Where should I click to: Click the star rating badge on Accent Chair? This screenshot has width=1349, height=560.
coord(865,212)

==

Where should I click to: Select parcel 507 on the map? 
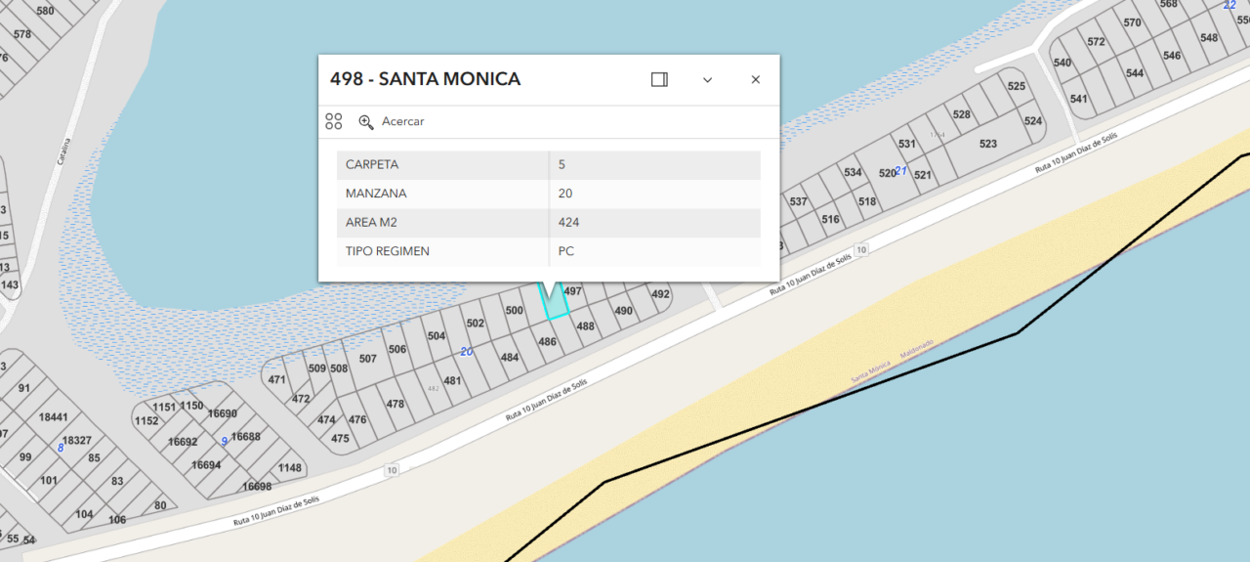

--

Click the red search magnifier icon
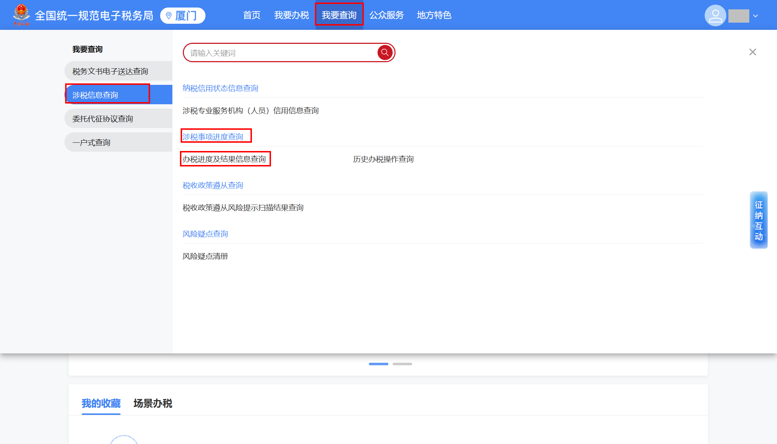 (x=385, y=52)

● DIRECTIONS:
Scale the material from the line containing "Where should I click to: Click" through the line containing "coord(865,212)", both included. Reproduce those lines with the requests unchanged and every coordinate in the answers multiplied by 1.25 and rounded to whole numbers, halves up.

● OUTPUT OF THE TASK:
Where should I click to: Click the star rating badge on Accent Chair? This screenshot has width=1349, height=560.
coord(1081,265)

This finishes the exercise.